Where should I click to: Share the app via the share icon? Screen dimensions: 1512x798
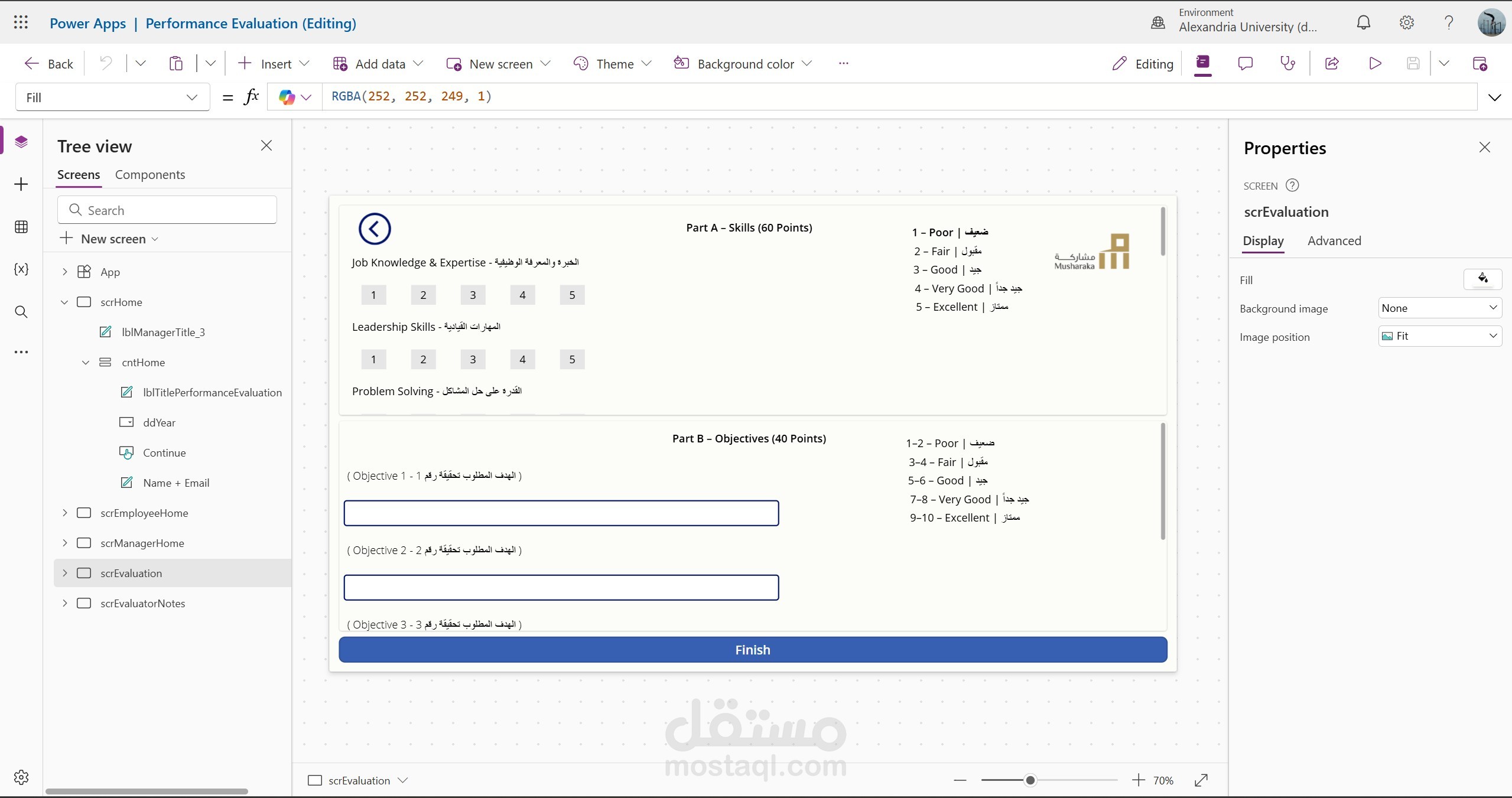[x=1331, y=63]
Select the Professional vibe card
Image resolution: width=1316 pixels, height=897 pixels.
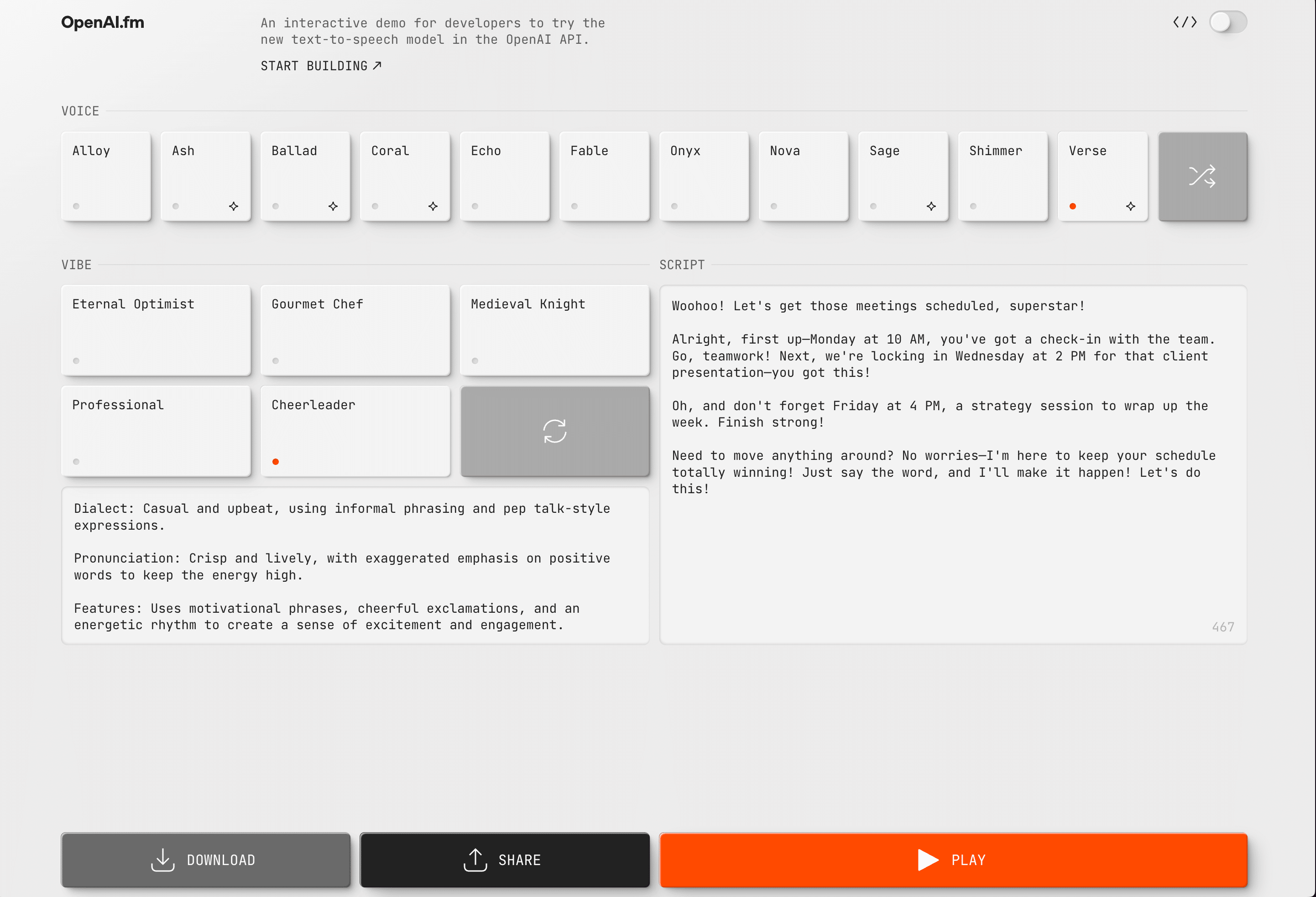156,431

════

- Exercise brief
Each line of the data needs to be output exactly, with any image excluded.

- Response
Where should I click to: Share the app via the share icon? Screen dimensions: 1512x798
[x=1331, y=63]
Select the Professional vibe card
Image resolution: width=1316 pixels, height=897 pixels.
156,431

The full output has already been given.